-- Problem details --
Render the lines below as a JSON list of strings, one string per line with blank lines omitted, beginning at the line that contains "The image size is (840, 639)." and stopping after the last line. Leave the pictures out of the list.

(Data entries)
###

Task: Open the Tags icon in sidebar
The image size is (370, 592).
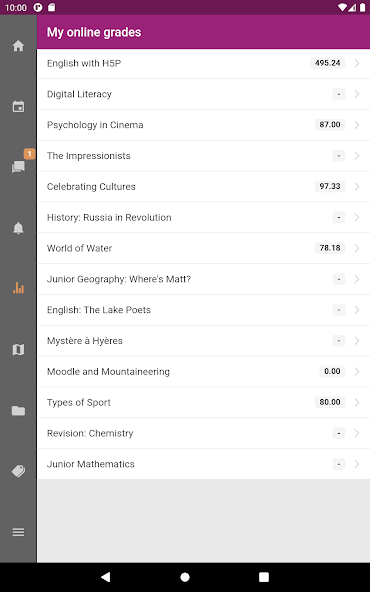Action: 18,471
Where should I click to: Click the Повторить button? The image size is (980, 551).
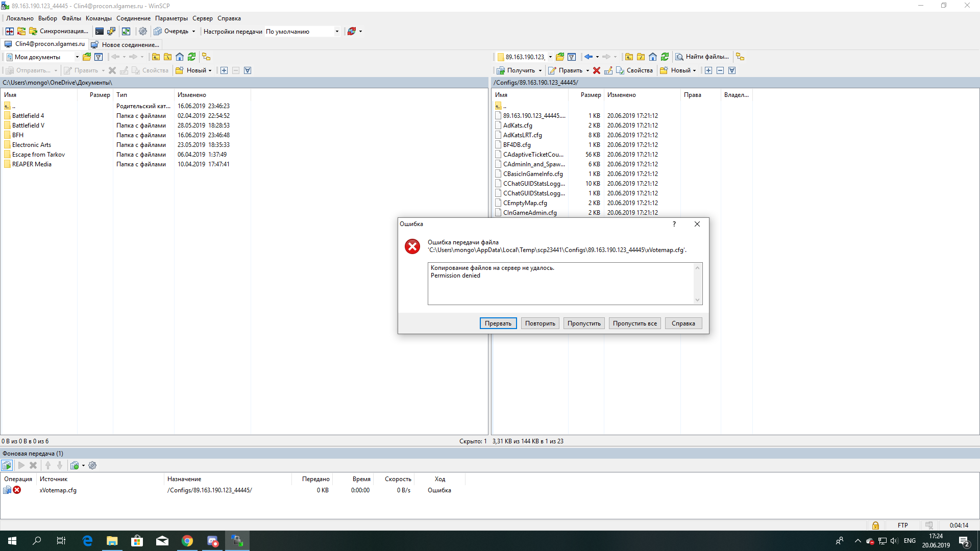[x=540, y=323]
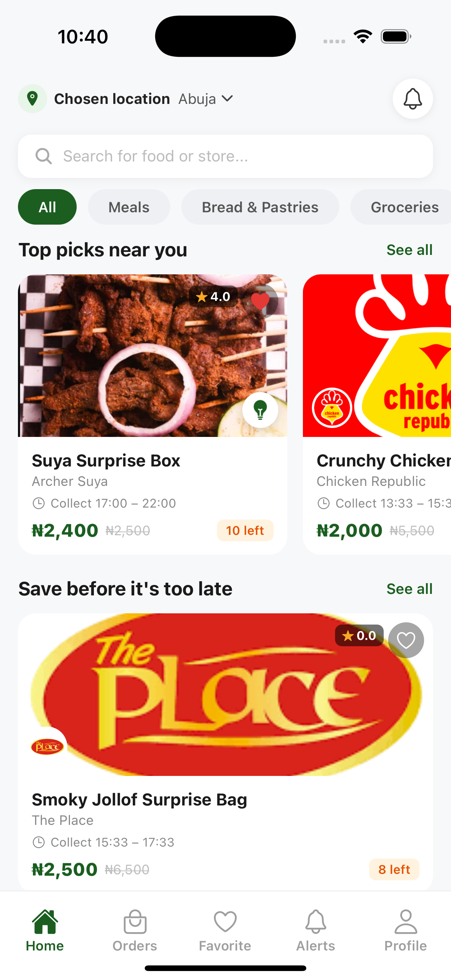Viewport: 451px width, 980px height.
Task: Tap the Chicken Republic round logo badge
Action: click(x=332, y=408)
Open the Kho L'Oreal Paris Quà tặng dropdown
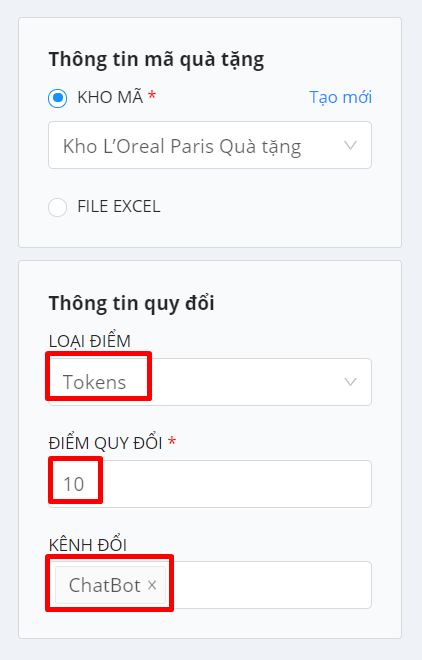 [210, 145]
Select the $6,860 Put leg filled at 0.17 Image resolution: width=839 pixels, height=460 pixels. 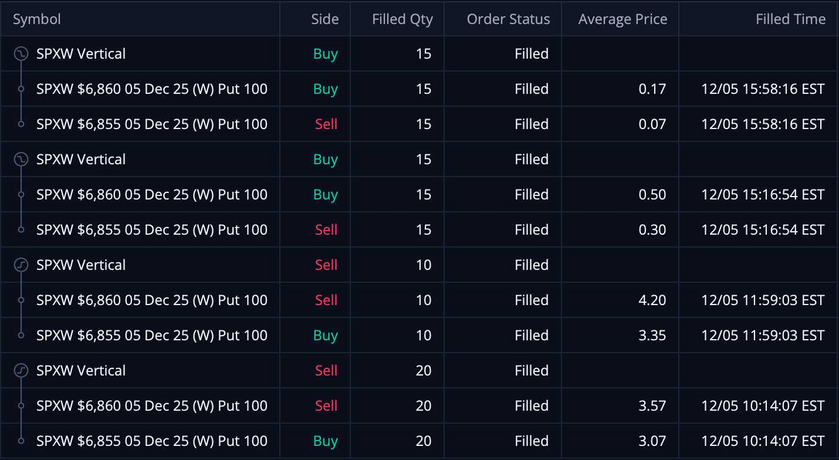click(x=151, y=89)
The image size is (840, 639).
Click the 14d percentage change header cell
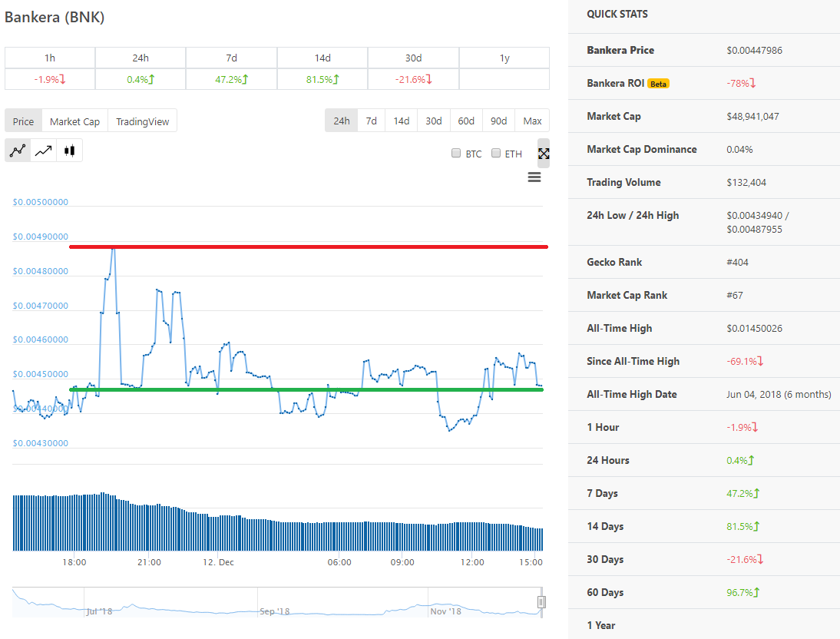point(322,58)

###

-- Expected answer --
[
  "The image size is (840, 639).",
  "Click the 14d percentage change header cell",
  "point(322,58)"
]